そうすると、作ったVueモデルにstateやメソッドを生やすことができるので、それを使っていろいろやる。つまり、もう少し具体的に説明すると、こういうコード、例えばcountというstateを持っていて、このボタンを押すとincrementというメソッドが呼ばれてcountがインクリメントされるというものを……。このコンポーネント自体を動的に書けないので、うまいことやります(笑)。

ということで、デモとしては最初はどんなデータでもJSONをいじって、またJSONで更新していくというかたちなんですが、今までのSTUDIOでJSON自体をいじるとここの表示が直接変わってしまいます。stateはメソッドで更新していくので、ここは主に初期値でそこから動的な値変更をやっていく感じです。

STUDIOでできることと今後の展開

つまり何ができるようになるかと言うと、例えばアコーディオンメニューを考えてみると、これはすごくシンプルですがやることはいろいろあって、例えばオープンしているかどうかというbooleanのstateを持っていて、そいつをトグルするメソッドがあって、あとはこのヘッダー部分をクリックするとtoggleメソッドを呼ぶというイベントハンドラがあって、あとはこのスタイルを変更するということがあります。

こういったものを作るために、動的なGUIのモデルが必要という感じです。

こういった制御を独自でやるのはまだまだ大変で、GUIでグリグリしたら実質コード書いているのと同じことをやったらいいんじゃないかなと思って作っています。

機能的にはなんとなくできるようになってきたので、あとはUIへの落とし込みをがんばっています。keimaというのはSTUDIOのプロダクトオーナーで、彼はデザイナーでありエンジニアなので、めちゃくちゃ使い心地にこだわる人です。

「最終的に何も考えなくても使えるのが正しい」ということで、どんな感じになったのかと言うと、左側にコンポーネントのstateが出ていて、そこからDOMにバインドをするとテキストだったらテキストが出るし、画像だったら画像のURLがバインドされるというかたちです。

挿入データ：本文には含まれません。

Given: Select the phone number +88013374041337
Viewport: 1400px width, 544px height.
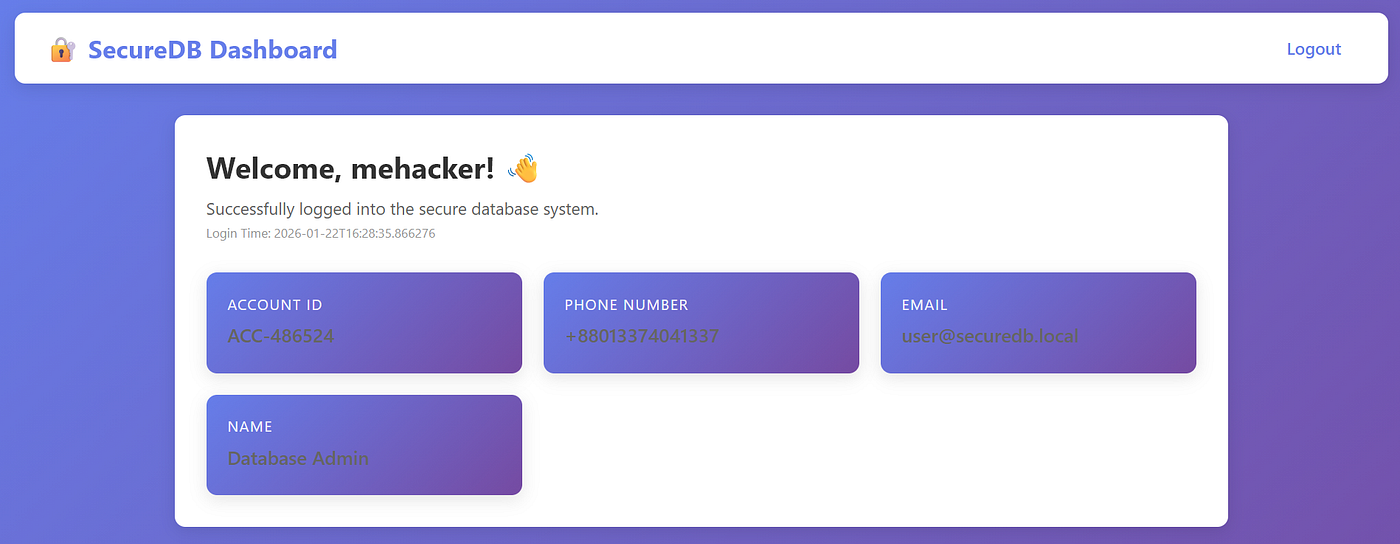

「ついに長年の夢のUIが誕生した!!」と言っていましたね。

そもそもSTUDIOが一番最初に作り上げたときに、これはDropboxの元デザイナーが書いたModern Design Toolsのブログ記事なんですが、Design with Real DataというのをSTUDIOはもともとやろうとしていて、普通デザイナーがデザインするときはモックデータで作ります。

ですが、エンジニアだったらAPIにアクセスしてリアルデータを使えるので、もはやデザインツールにリアルデータが入っていて、リアルな表示を確認しながらデザインするのが一番手っ取り早いワークフローです。それをやることによってSTUDIOの最初に少し説明したようなミッションを達成できるんじゃないかと思います。

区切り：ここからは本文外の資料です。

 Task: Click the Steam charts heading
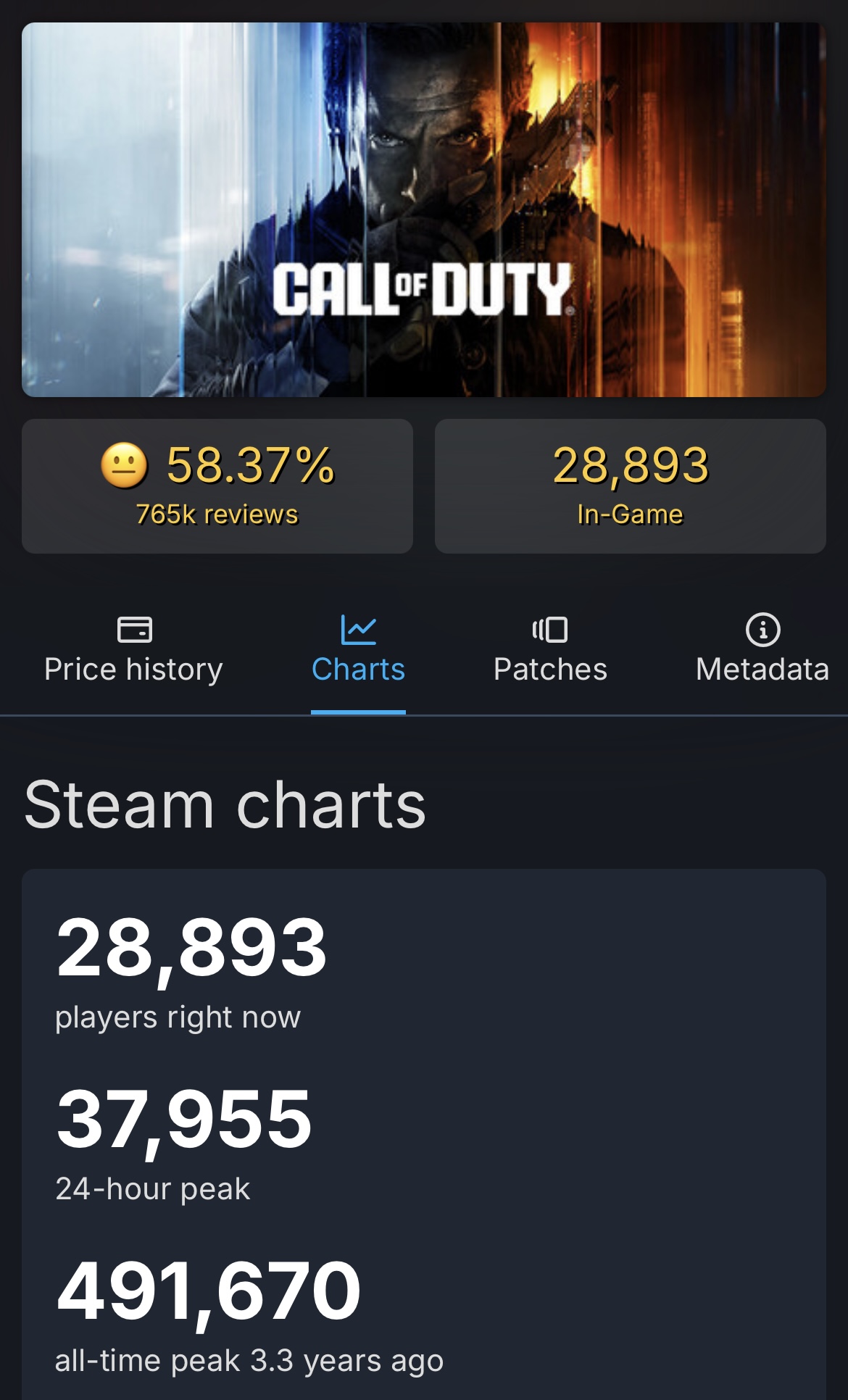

今はそういう動的な機能と、さらにやっているのはCMSですね。CMSに関してはいろいろヘッドレスCMSなどがあってAPIで接続ができますが、まずAPIを設定するのはエンジニアならできますが、そうでない人にはそれだけでもなかなか大変なので、STUDIO用のCMSを作ります。

管理画面は左にモデルがあって右にコンテントがあるというオーソドックスな感じですね。

コンテント編集画面、モデル編集画面という感じでコンテンツを作って、そこからデザインエディタにどうつなぎ込むかと言うと、CMSで作ったらエディタにコンテンツのデータが出ているので、それをキャンバスにドロップすると、このような感じでデータがバインドされたDOMが作られる感じです。

それでデザインをしていくと、こういった記事一覧ページで、この画像やauthor、ボディのテキストなどはすべて先ほどのCMSでデータのみで作っていて、そのデータがこのページに注入されて表示されています。

一覧ページから詳細ページの表示もここでデザインできます。このあたりをデザインしていくには、ページのデータはここに来ているので、あとは先ほど見せたようにドラッグしてバインドしていけば使いたいデータの表示に結び付けることができます。というわけで、CMSでコンテンツを編集して、デザインエディタではstateとして注入していきます。

stateに応じた表示制御をするのがSTUDIO Code機能ということで、CMSとコード機能を作っています。いつできるのかというと、4月ぐらいになりそうかなという感じです。

以上です。

(会場拍手)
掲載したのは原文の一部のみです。